## WORK TASK
A verbatim transcript of the lines below, starting at the first and ending with the one that holds "Task: Click the word", is what should be produced.

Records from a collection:
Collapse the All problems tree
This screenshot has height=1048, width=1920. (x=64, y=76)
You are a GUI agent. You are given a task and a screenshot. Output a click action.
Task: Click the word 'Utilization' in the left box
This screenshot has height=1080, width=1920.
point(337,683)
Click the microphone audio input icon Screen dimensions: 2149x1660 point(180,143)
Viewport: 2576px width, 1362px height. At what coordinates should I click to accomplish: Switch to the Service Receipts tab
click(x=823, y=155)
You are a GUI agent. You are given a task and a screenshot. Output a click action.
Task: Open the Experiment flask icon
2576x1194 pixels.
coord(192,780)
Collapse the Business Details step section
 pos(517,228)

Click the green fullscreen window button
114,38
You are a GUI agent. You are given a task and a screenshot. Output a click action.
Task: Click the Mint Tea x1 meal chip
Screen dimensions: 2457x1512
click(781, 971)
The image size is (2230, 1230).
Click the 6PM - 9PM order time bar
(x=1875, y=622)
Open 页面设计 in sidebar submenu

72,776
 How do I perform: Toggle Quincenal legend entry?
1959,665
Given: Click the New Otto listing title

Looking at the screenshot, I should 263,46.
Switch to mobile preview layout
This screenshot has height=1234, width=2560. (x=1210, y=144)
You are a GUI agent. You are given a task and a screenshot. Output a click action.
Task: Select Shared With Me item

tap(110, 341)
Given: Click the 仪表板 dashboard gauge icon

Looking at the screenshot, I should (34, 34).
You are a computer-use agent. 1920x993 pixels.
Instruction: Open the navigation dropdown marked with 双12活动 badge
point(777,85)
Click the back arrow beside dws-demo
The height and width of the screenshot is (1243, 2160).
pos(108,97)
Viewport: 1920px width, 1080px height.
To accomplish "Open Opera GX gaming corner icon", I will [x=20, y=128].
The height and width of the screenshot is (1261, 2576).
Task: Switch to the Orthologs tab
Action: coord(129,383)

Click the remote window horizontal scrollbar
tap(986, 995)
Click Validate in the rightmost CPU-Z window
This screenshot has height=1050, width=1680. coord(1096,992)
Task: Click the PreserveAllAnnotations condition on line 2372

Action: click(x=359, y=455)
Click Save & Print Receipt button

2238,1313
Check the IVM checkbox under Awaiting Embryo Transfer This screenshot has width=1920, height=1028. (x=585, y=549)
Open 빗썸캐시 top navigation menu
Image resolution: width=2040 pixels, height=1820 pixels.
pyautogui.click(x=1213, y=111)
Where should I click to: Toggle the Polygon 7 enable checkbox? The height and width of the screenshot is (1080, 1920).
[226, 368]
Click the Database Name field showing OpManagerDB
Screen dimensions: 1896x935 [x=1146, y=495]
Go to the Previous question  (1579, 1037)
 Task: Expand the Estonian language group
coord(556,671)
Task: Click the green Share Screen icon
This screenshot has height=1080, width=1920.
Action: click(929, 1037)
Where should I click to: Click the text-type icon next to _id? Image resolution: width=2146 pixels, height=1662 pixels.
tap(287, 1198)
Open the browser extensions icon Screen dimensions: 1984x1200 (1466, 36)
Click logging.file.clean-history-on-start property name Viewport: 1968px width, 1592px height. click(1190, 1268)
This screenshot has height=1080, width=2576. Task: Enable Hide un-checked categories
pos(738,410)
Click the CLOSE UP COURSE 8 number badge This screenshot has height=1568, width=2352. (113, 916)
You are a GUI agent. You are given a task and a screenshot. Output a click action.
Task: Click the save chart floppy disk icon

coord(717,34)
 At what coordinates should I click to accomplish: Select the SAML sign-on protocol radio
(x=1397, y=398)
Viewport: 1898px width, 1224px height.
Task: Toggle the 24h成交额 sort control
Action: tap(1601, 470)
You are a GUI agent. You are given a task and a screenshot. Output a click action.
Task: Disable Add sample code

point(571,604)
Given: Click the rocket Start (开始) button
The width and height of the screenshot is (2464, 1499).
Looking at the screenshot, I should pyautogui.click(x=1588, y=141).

## WRITTEN SOLUTION
Collapse the All problems tree
This screenshot has height=1048, width=1920. (x=64, y=76)
You are a GUI agent. You are given a task and a screenshot. Output a click action.
Task: Click the word 'Utilization' in the left box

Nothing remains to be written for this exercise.